## [PROVIDED RECORDS]
┄┄┄┄┄┄┄┄┄┄

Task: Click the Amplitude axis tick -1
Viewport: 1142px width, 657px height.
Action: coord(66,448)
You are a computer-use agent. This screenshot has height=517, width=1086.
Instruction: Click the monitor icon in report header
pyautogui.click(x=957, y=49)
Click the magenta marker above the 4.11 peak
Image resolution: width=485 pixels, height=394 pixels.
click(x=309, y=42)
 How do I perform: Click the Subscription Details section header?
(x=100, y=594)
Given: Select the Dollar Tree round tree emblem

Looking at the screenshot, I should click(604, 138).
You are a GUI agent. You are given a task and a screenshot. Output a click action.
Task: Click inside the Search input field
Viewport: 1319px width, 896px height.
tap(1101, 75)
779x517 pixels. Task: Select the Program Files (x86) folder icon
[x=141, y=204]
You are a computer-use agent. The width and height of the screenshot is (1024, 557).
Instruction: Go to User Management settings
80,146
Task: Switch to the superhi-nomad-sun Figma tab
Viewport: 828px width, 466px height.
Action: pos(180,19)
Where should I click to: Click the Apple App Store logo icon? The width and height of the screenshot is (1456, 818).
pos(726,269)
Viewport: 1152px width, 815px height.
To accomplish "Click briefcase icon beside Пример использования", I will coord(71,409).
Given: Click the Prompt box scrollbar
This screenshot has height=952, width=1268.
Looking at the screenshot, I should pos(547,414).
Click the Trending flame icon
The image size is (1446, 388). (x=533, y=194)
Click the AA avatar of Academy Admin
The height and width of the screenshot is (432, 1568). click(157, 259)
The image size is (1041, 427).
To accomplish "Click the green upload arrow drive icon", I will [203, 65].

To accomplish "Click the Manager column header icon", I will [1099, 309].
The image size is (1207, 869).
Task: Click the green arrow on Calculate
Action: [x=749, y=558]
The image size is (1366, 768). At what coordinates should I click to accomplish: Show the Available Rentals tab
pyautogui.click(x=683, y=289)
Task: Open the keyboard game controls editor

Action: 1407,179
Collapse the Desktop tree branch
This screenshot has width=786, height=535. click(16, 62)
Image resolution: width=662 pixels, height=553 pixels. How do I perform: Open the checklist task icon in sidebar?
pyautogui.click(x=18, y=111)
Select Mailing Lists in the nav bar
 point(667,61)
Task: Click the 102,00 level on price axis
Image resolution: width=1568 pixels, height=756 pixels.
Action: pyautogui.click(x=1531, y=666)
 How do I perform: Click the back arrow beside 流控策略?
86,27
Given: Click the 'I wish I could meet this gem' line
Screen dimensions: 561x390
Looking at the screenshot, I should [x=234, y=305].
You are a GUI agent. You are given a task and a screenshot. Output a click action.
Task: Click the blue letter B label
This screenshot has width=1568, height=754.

┄┄┄┄┄┄┄┄┄┄

## [ASSIGNMENT]
Gather all lines from the records above in which "axis" appears.

## [YOUR RESPONSE]
Task: Click the Amplitude axis tick -1
Task: Click the 102,00 level on price axis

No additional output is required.